I am a big fan of Dornbracht, their thermostatic mainstay is surprisingly small, and available in 1" for large shower projects, but I also like Jado and Hansgrohe. Hansgrohe used to make my absolute favorite thermostatic valve, an electronic one that would not deliver water till it reached the set temperature, but poor sales forced them to do away with it. THG and Grohe are also good choices if you are looking for something close to Kohler in a lower end price point.

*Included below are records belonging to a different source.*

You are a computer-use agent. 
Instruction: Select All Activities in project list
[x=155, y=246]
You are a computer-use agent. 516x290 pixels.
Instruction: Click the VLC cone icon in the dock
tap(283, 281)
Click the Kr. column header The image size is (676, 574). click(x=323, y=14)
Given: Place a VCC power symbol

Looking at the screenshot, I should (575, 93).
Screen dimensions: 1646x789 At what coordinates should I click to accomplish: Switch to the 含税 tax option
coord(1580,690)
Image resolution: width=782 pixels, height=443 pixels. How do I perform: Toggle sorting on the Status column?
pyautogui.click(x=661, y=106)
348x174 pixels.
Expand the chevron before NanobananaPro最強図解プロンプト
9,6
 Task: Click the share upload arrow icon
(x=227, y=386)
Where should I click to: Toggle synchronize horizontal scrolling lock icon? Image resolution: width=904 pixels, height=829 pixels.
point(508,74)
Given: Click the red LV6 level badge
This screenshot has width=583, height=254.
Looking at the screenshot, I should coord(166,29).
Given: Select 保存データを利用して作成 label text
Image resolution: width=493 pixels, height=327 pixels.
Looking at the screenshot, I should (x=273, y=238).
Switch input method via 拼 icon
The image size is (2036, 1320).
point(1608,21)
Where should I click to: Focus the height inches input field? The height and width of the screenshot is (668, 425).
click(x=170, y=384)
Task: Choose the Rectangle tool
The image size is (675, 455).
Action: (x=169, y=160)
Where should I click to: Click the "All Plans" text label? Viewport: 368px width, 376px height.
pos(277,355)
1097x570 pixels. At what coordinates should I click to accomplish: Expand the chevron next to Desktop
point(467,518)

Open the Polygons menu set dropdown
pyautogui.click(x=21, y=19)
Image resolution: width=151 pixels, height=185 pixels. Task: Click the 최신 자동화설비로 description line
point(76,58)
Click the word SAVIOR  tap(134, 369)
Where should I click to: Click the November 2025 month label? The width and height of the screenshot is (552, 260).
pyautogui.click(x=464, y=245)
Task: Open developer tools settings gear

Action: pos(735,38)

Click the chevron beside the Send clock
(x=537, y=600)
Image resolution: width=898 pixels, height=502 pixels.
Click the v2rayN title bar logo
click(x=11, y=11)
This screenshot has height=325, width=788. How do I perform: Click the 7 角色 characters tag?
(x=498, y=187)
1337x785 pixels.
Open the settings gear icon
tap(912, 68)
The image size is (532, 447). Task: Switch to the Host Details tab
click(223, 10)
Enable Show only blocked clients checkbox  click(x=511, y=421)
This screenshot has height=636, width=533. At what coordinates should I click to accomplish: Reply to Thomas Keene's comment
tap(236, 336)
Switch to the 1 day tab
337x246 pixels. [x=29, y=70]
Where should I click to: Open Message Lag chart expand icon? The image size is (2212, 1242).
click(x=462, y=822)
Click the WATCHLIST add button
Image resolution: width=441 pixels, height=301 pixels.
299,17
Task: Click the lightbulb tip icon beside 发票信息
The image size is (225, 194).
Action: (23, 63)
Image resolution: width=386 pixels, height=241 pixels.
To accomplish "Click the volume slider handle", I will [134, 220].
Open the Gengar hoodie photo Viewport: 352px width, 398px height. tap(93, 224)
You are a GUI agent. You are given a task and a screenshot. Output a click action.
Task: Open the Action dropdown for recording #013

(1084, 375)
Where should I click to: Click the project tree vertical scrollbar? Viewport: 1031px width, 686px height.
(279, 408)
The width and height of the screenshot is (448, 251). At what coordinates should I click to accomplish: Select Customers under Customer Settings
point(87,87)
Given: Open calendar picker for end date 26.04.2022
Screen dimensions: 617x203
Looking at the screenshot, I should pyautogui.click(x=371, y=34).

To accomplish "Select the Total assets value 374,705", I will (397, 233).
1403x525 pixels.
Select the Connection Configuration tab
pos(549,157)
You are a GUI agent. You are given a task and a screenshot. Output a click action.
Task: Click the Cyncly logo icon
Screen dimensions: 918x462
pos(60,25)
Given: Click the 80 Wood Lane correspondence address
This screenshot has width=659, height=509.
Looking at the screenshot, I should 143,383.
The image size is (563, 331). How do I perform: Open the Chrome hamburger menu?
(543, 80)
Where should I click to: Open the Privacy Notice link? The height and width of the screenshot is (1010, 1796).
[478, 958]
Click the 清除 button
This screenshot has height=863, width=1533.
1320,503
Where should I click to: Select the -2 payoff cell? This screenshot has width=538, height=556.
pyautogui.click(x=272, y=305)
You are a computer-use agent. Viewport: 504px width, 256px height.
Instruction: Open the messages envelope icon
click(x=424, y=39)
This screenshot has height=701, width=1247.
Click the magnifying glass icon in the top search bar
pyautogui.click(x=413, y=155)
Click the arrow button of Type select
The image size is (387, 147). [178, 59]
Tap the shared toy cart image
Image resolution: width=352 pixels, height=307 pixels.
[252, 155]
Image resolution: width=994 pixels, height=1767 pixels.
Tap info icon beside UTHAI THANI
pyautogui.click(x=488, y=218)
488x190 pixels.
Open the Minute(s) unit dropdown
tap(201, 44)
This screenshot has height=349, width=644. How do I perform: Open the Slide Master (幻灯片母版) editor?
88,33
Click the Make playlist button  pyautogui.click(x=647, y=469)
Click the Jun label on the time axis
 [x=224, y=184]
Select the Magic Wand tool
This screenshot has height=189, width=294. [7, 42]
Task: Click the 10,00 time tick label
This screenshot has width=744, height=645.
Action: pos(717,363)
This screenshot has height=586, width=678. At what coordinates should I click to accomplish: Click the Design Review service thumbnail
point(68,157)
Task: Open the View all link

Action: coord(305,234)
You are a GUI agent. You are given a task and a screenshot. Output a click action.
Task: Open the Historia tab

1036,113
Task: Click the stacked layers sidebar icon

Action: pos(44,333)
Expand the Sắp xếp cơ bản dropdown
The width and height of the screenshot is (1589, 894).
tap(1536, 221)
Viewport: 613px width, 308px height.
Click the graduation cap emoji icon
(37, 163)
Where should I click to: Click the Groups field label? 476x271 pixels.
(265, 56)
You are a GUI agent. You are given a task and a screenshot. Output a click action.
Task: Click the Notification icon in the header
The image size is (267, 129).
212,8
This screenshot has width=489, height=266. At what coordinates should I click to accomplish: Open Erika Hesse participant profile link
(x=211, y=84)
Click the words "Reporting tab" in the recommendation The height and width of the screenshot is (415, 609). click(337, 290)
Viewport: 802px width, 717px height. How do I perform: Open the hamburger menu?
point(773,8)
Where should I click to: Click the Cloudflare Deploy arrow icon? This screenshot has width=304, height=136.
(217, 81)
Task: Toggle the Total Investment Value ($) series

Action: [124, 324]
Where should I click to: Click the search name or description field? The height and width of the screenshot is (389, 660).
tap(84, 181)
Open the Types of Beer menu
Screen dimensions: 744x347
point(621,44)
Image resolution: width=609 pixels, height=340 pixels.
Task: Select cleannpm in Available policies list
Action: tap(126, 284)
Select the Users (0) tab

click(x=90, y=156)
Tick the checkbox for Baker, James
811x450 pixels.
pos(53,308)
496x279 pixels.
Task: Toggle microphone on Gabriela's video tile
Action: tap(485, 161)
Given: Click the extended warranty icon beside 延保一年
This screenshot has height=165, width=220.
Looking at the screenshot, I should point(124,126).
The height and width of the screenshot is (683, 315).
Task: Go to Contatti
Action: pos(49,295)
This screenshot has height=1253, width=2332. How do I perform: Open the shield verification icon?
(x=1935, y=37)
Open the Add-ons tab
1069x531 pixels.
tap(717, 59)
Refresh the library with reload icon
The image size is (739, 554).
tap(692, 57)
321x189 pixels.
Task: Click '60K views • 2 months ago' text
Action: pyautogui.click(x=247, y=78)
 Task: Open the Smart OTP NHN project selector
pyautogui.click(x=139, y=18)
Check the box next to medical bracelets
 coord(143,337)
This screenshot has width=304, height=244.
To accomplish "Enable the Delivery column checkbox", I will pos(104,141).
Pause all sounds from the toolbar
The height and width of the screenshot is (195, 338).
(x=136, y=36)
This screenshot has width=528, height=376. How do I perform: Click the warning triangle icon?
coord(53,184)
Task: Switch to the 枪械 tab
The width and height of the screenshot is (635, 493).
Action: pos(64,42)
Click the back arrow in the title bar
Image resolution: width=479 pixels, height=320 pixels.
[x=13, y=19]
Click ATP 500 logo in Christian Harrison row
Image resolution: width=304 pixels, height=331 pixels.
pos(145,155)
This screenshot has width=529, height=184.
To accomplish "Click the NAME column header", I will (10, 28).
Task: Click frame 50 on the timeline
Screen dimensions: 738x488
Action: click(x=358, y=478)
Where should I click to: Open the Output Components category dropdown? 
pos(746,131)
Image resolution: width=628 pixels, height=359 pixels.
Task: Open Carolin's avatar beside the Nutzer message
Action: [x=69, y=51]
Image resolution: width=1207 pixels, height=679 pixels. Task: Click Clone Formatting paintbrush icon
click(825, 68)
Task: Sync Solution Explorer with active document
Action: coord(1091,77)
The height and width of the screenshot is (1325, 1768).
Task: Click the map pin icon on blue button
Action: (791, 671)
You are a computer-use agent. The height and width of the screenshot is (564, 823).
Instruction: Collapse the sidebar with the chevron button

Kohler has done a fine job marketing itself as a superior product, but when it really comes down to it it is more on par with Danze and the crap they produce.


----------



## Tech Dawg (Dec 13, 2010)

KillerToiletSpider said:


> I am a big fan of Dornbracht, their thermostatic mainstay is surprisingly small, and available in 1" for large shower projects, but I also like Jado and Hansgrohe. Hansgrohe used to make my absolute favorite thermostatic valve, an electronic one that would not deliver water till it reached the set temperature, but poor sales forced them to do away with it. THG and Grohe are also good choices if you are looking for something close to Kohler in a lower end price point.
> 
> Kohler has done a fine job marketing itself as a superior product, but when it really comes down to it it is more on par with Danze and the crap they produce.


What is the availability on repair parts for Dornbracht shower valves?


----------



## KillerToiletSpider (May 27, 2007)

Tech Dawg said:


> What is the availability on repair parts for Dornbracht shower valves?


They really have excellent tech support over the phone, and I have been able to get parts shipped overnite in extreme cases, the same can be said for Jado and Rohl.


----------